» Text segment
Facebook's model is still viable with no data collection at all. They platform
would still make money, it just wouldn't have a market cap of $400Bn, it'd be
in the region of $x0Bn like a huge newspaper.

------
TheLoneAdmin
How could anyone trust Facebook? Even if I paid money, I'm sure they would
continue to share my data. And if they were ever discovered, they'd blame it
on another 'bug'.

------
gnode
In the context of Facebook's tracking of non-users and logged out users being
found illegal in Belgium, and potentially elsewhere in Europe, couldn't this
legally be considered an extortion racket?

------
fwn
Facebook is naturally very good at optimizing their platform to extract more
and more money per user.

I wonder whether the price of such monetization opt out would account for
their increasing revenue per user by rising accordingly.

... on the other hand: it's price probably won't fall in the case of a drop in
ad revenue either.

------
bittysdad
They would still be collecting it for when you decide to stop paying for your
subscription...

------
sharemywin
If they do it as some kind of data storage angle it seems like a pretty start
forward product.

------
zcytrewq
Deleting your account not simply enought. EU forces data privacy to all
companies, but somehow forgot Facebook, Google and Twitters.

Quite .. Odd ?

» Supplied entries
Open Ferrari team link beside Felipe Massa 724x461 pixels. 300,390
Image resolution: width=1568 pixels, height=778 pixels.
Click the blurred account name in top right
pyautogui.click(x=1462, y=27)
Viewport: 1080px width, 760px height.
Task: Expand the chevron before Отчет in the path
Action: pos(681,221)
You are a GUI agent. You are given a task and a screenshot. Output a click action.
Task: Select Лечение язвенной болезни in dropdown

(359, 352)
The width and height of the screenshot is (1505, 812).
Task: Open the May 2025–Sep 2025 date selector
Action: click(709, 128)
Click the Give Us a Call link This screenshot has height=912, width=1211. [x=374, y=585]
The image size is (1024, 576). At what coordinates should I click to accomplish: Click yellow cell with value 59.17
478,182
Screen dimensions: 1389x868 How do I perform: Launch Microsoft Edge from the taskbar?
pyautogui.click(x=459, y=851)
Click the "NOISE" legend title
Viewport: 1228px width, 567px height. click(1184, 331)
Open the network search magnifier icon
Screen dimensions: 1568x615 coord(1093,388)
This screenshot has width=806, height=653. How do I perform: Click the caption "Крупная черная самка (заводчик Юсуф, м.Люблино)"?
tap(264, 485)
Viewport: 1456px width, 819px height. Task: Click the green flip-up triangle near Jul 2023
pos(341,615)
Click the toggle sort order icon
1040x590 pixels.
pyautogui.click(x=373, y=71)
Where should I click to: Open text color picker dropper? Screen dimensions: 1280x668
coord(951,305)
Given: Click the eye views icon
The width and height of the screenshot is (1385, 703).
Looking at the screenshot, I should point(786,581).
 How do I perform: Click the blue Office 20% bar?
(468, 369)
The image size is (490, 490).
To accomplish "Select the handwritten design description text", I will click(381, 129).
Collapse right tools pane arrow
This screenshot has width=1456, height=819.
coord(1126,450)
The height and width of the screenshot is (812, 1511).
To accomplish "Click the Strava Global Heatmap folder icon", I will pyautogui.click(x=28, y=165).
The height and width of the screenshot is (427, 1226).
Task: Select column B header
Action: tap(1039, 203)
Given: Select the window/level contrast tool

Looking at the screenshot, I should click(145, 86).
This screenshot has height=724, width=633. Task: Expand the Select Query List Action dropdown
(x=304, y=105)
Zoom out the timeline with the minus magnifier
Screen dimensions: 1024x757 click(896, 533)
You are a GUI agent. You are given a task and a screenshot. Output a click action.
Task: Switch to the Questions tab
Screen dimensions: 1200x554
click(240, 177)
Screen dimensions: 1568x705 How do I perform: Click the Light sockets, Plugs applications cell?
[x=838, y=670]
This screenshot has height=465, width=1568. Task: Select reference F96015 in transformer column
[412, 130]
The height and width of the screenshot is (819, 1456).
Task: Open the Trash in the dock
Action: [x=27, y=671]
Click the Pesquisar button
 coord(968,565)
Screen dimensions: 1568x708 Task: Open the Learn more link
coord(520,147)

» Set task
Repeat the passage of the Facebook forum thread starting with "I wonder whether" and going on through "subscription...", word for word.

» Solution below
I wonder whether the price of such monetization opt out would account for
their increasing revenue per user by rising accordingly.

... on the other hand: it's price probably won't fall in the case of a drop in
ad revenue either.

------
bittysdad
They would still be collecting it for when you decide to stop paying for your
subscription...